Perhaps the greatest difference between academic and applied research is in the realm of theory building. Practitioners need research to tell them what advertising is likely to work. Effectiveness is key. Conversely, the majority of academic researchers want to understand the process. While a practitioner may care about the customers’ attitude toward a particular ad, an academic may care about how consumers form attitudes toward advertisements: How does persuasion function in general, and what are the relevant variables? In an ideal world, these two research avenues would intertwine and inform one another. However, industry research is often hidden behind a veil of proprietary secrecy, lest the competition benefit from the knowledge generated, and academic research remains bound within the ivory tower.

Conclusions

Research is a word that kindles passion in few souls, yet its importance in the advertising industry cannot be overstated. Few campaigns succeed that were not built on a solid body of research. Advertising is, as one textbook (Miller & Muir, 2004) puts it, “the business of brands.” And brands are not real. They are intangible objects that exist in the minds of consumers. Advertising can build on or obfuscate those mental images. To inculcate the desired image, the advertiser must understand the consumer, and that is no easy undertaking. If you pay a consumer to help with research, then that consumer usually will go out of his or her way to be helpful. And this is no help at all. To be of any use, consumers’ mental images must be queried as subtly as possible. Every question you ask suggests an answer, and research that finds only the answer the researcher desires is as bad as no research at all.

Instead, the best advertising research is carefully and cleverly crafted. In an ideal setting, the participant remains altogether unaware of the client or product. We may, for example, spend an hour talking about lunch choices when I care only about store-bought tuna versus a national chain of sandwich shops.

In the modern media age, the consumer is more of a partner than ever. If you carefully tailor an advertisement that resonates, they will reward you for it handsomely. They will write about your advertisements on their blogs, and they will post it to YouTube and social networking sites such as Facebook and MySpace. If you miss the mark, however, they will abuse you just as publicly online.

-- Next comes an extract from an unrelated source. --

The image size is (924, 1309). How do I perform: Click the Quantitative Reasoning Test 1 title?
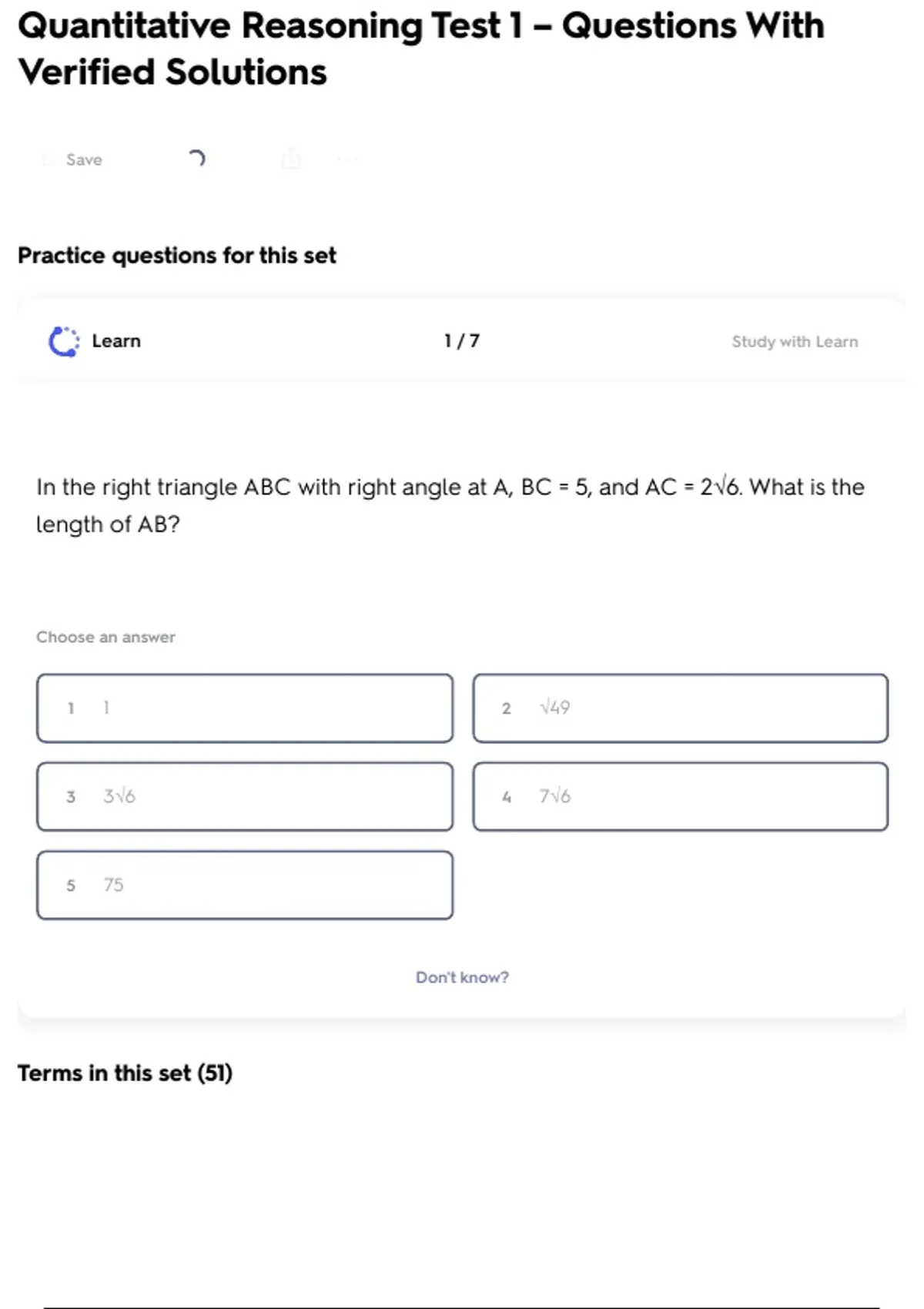pyautogui.click(x=420, y=49)
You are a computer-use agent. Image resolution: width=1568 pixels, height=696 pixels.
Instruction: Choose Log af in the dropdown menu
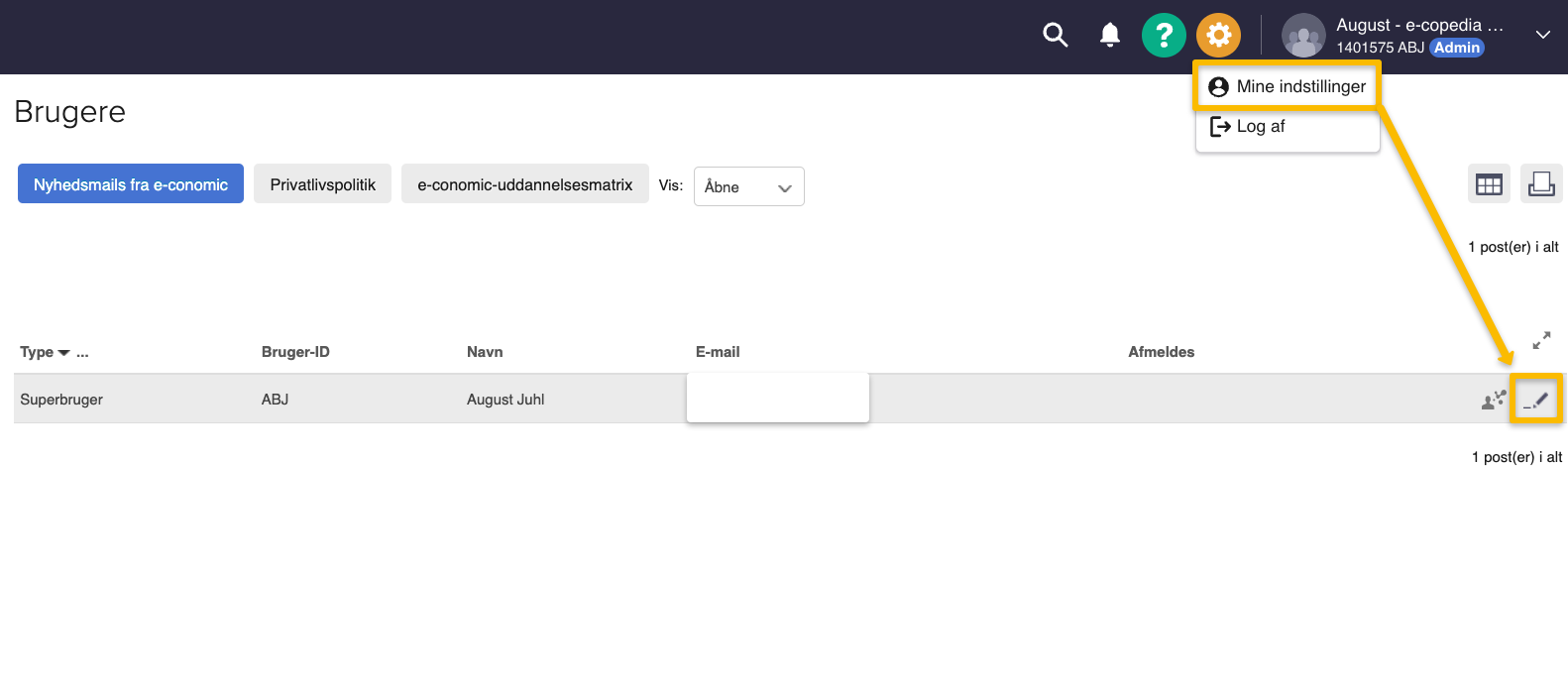pos(1260,127)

Perhaps most important, effective advertising research is about effective listening. You must ask the right questions in the right ways and listen. The typical consumers have spent a lifetime paying more than they otherwise would to purchase advertised brands. This gives them a stake in those brands and the right to have a voice in the public identity of those brands. If you find the appropriate consumers and the appropriate ways to communicate with them, the results can be powerful. In almost every case, this will begin with effective research.

Given the mysterious and intriguing nature of the modern consumer, advertising research should seem more like a Harry Potter novel than a root canal.